In a controversial deal announced last week, Chinalco will spend $12.3bn on stakes in nine of Rio's mining assets and also buy $7.2bn of convertible Rio debt which could end up doubling the Chinese firm's stake in Rio to 18%.
There is speculation Australia might block the deal, fearing Beijing would have too much influence over a major export earner, but Rio strategy managing director Doug Ritchie said the deal was structured to meet Canberra's foreign-ownership concerns.
"And we are most confident that the way in which this has been done will more than satisfy the Australian FIRB requirements," he said on Sky Business television, referring to the government's Foreign Investment Review Board.

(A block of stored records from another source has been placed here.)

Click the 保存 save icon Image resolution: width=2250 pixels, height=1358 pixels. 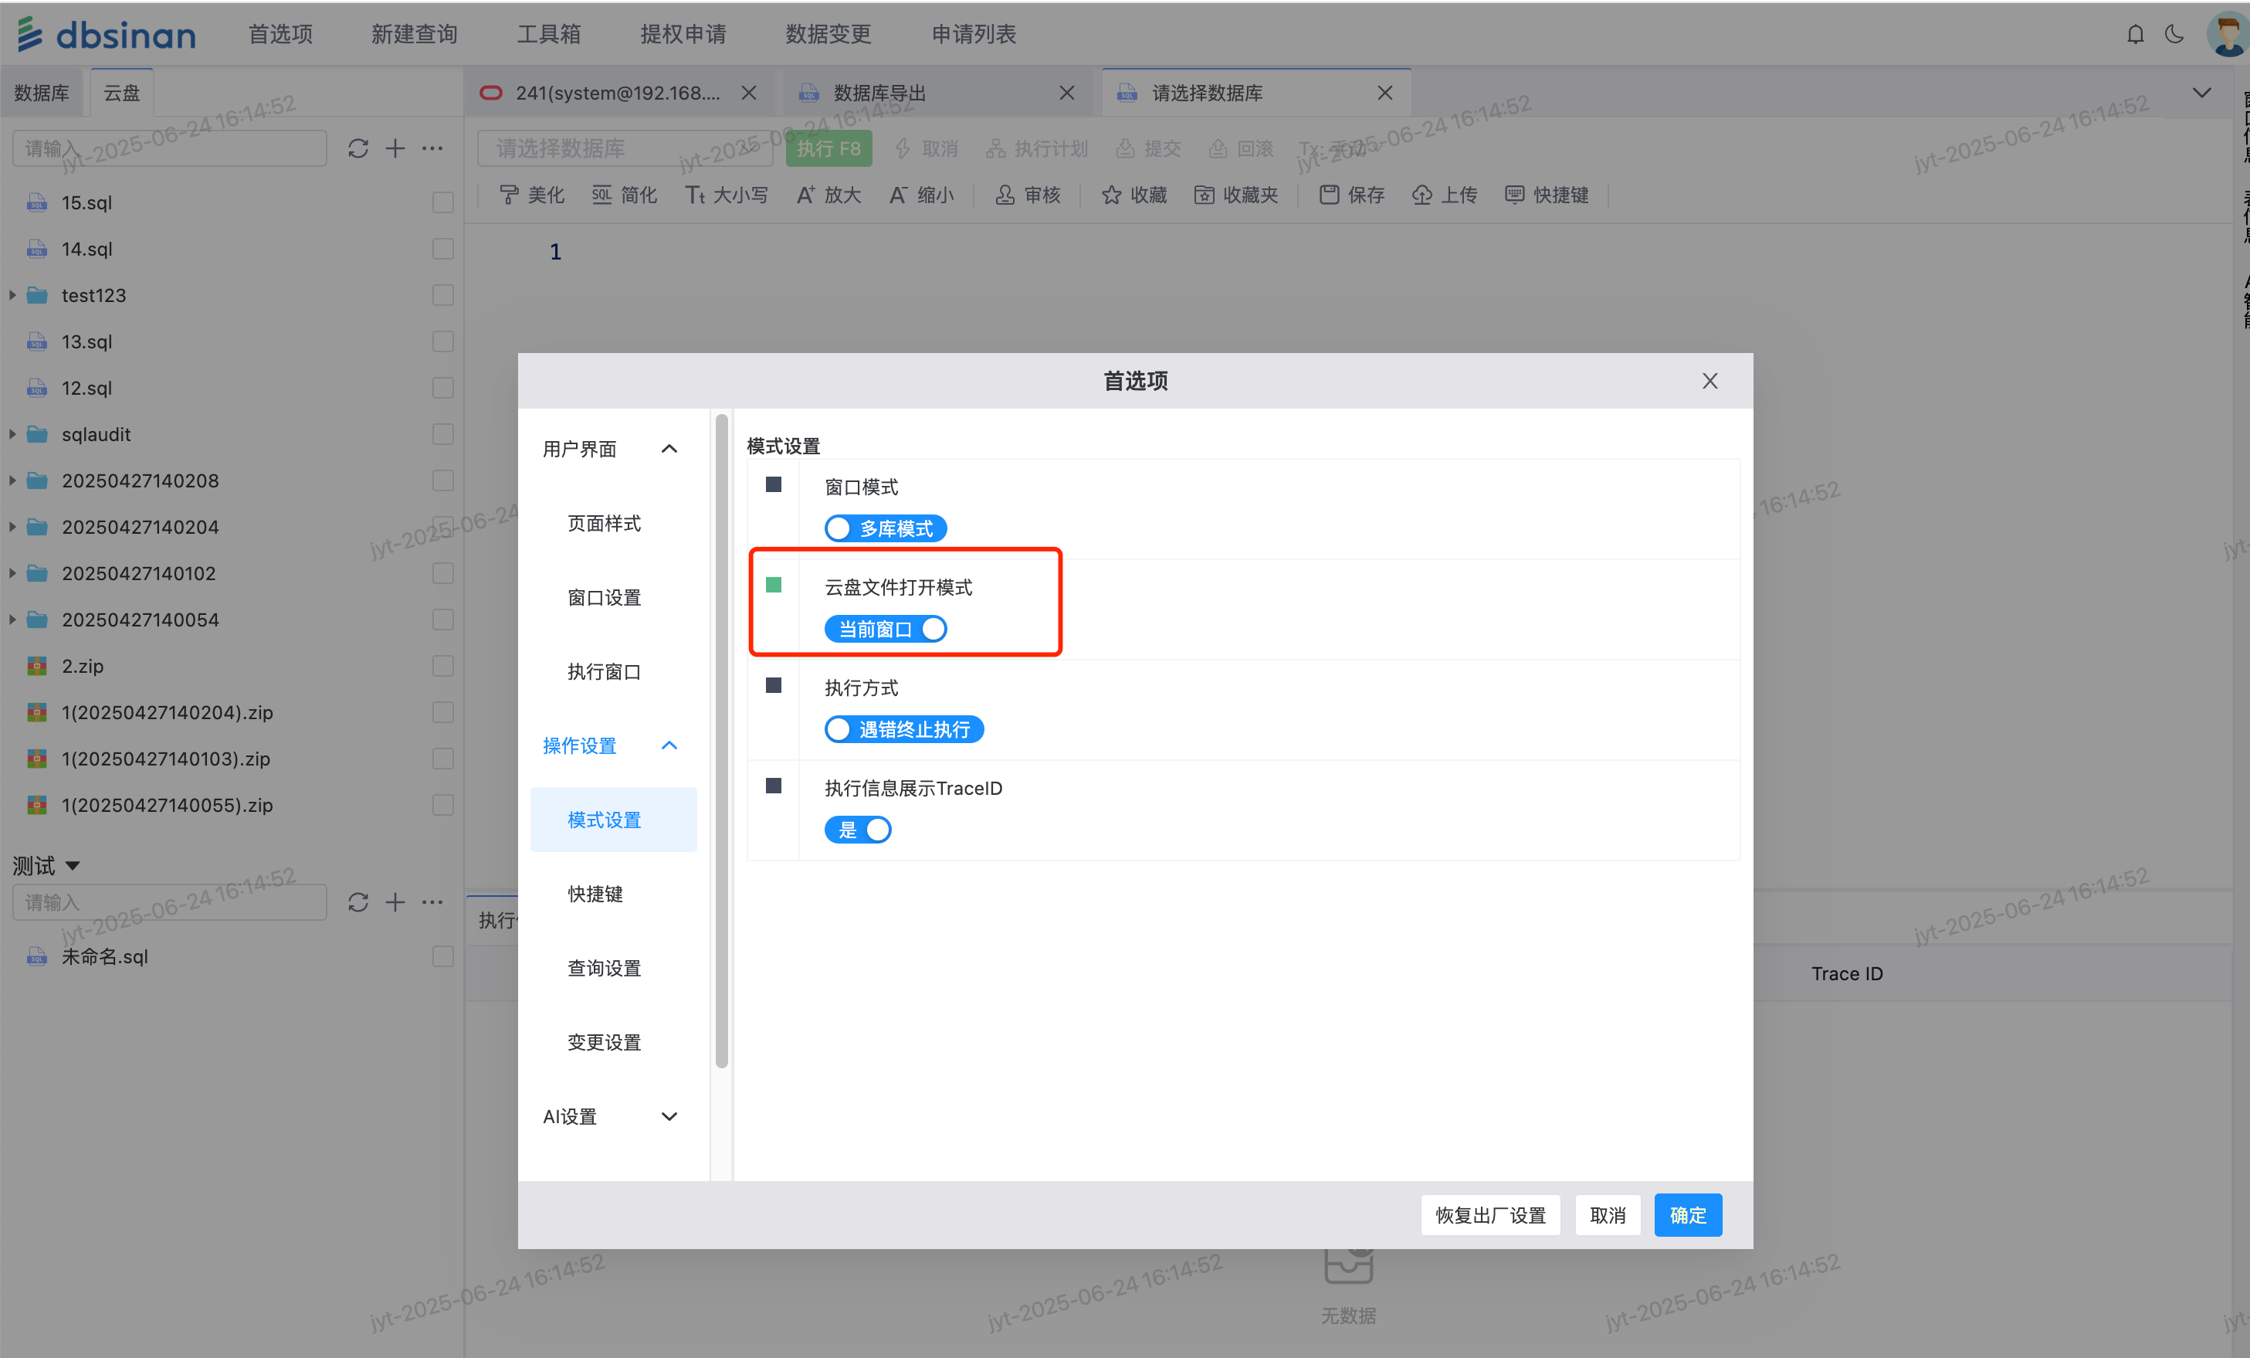click(1330, 195)
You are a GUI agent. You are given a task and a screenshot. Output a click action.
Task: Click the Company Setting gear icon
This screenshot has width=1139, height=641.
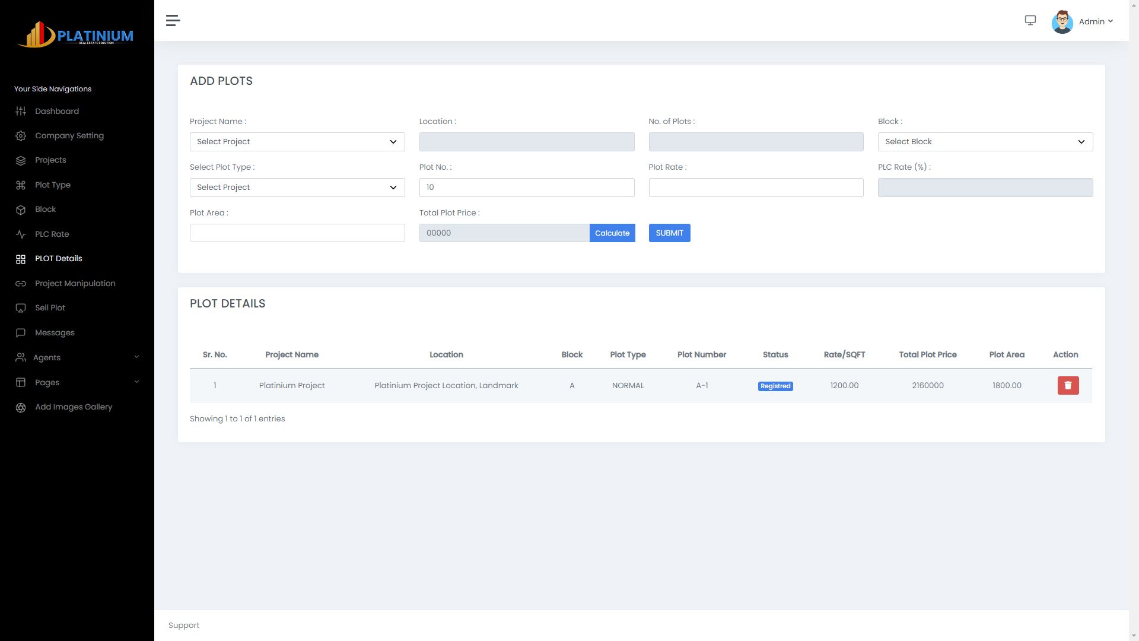[21, 136]
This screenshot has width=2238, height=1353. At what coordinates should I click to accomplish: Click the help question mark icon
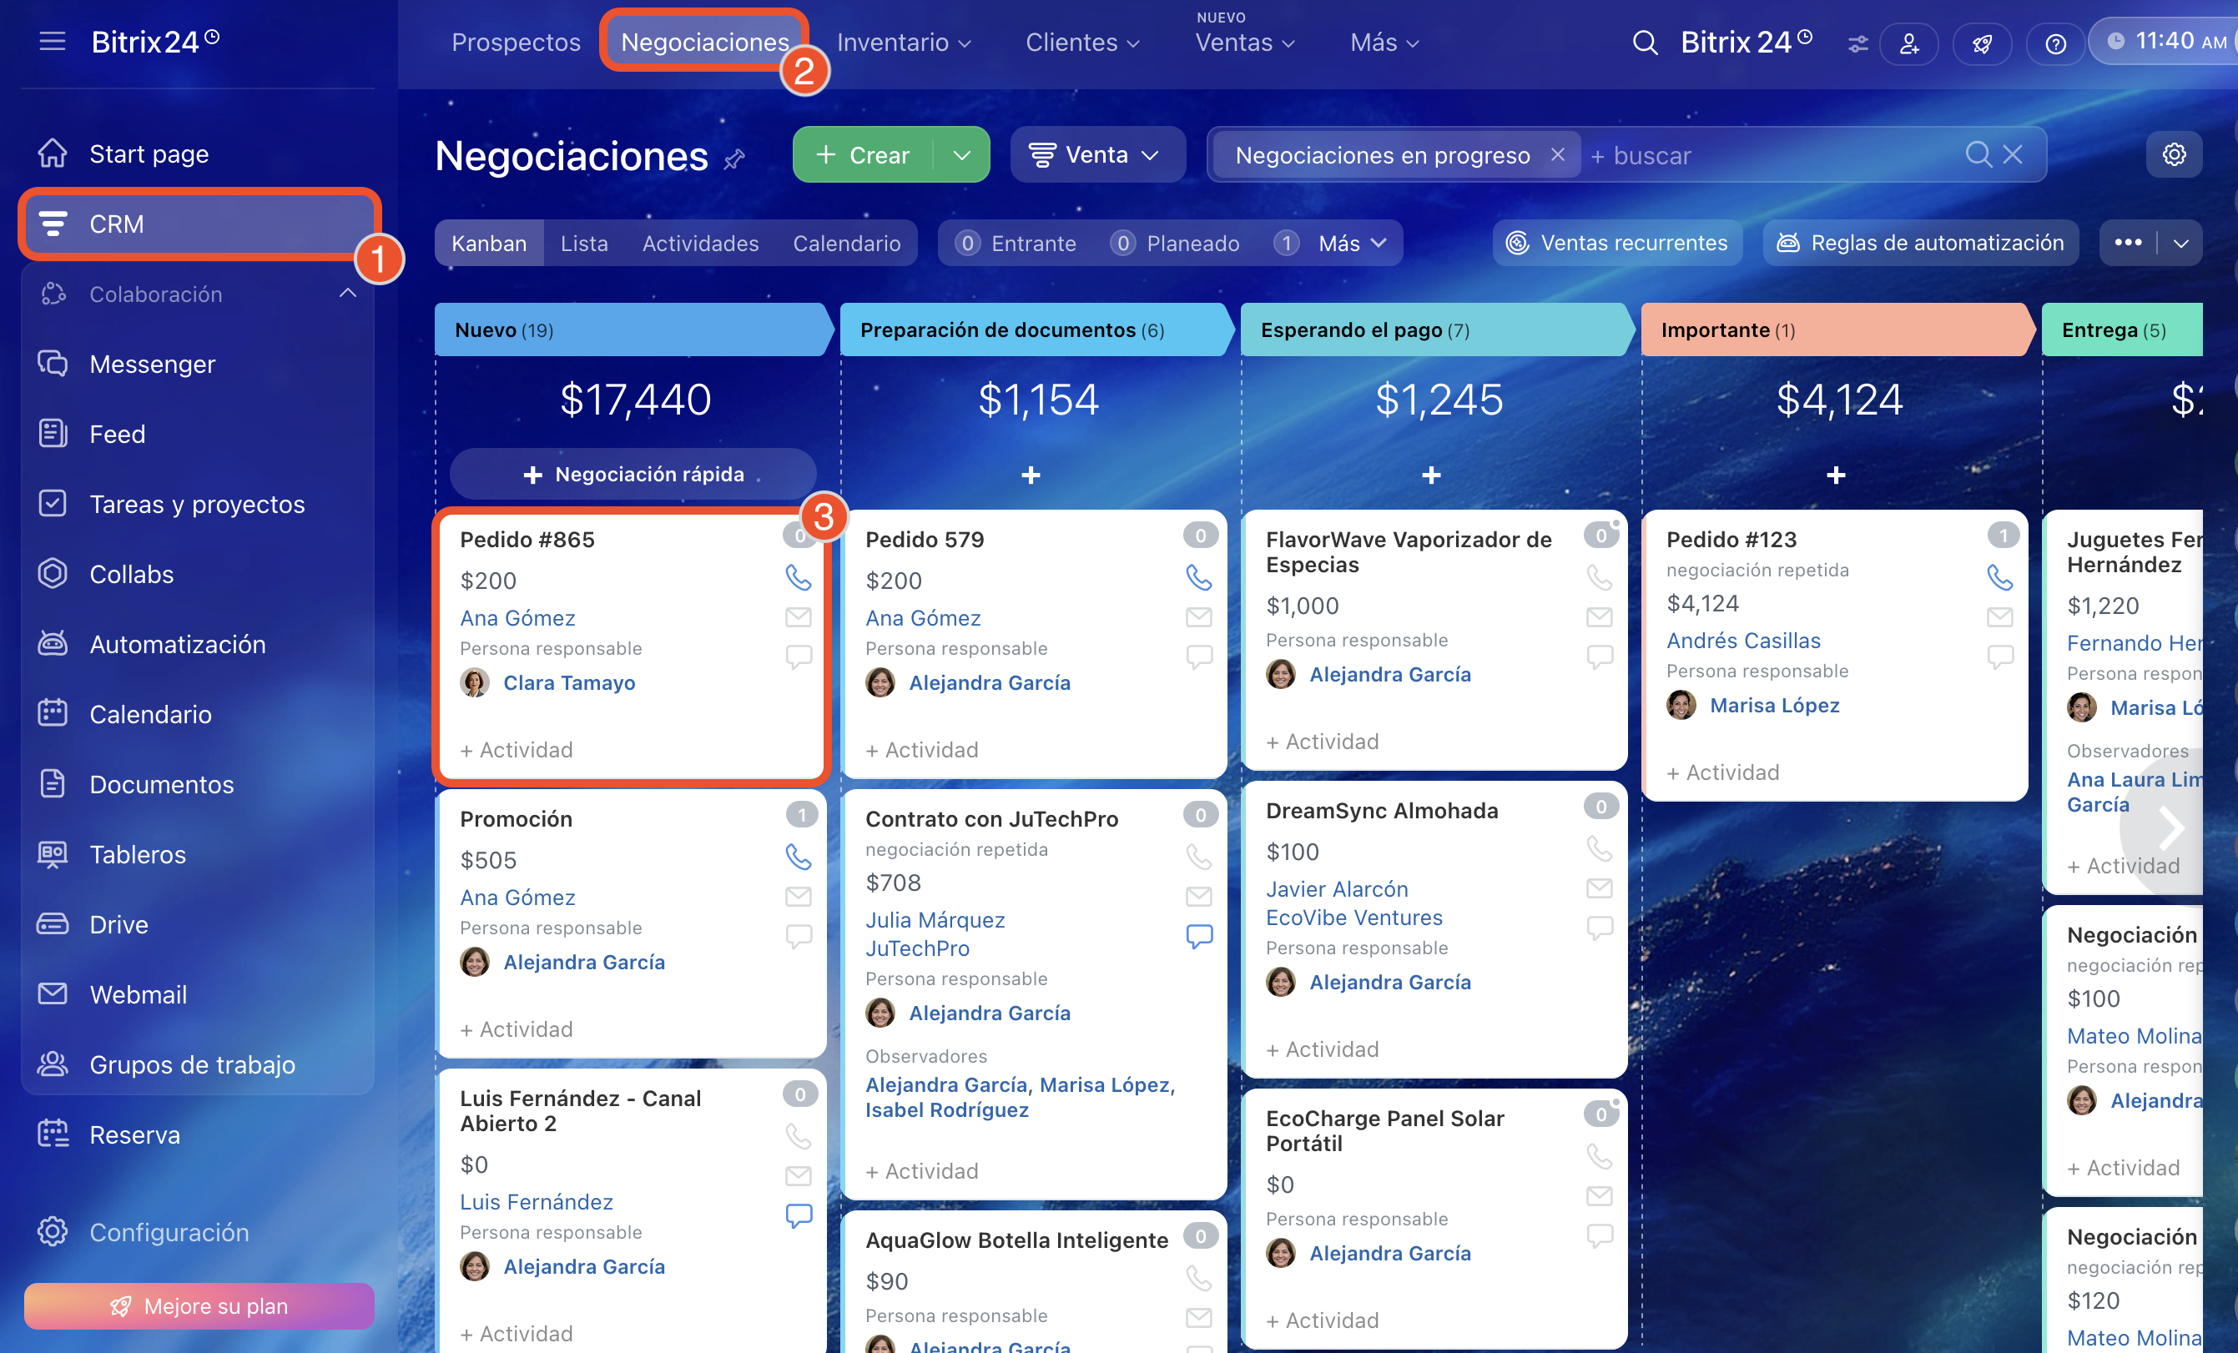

In Australia, the deal is subject to approval by the board, Treasurer Wayne Swan and Rio Tinto shareholders.
"We're very confident that this deal will get up," he said, adding that the company would bust "the myth of being subsumed by some Chinese dragon" by persuading all shareholders that there were safeguards in place to protect their interests.
Rio needs the deal to go ahead for it to help reduce the $39bn in debt it took on in 2007 to buy Canadian aluminium company Alcan when commodities prices hit their peak. The group has nearly $19bn in debt due in the next 20 months.
Treasurer Swan has said he will scrutinise the deal with Chinalco. Just as the deal was announced, he said he was seeking to amend foreign-investment rules to count convertible bonds as equity.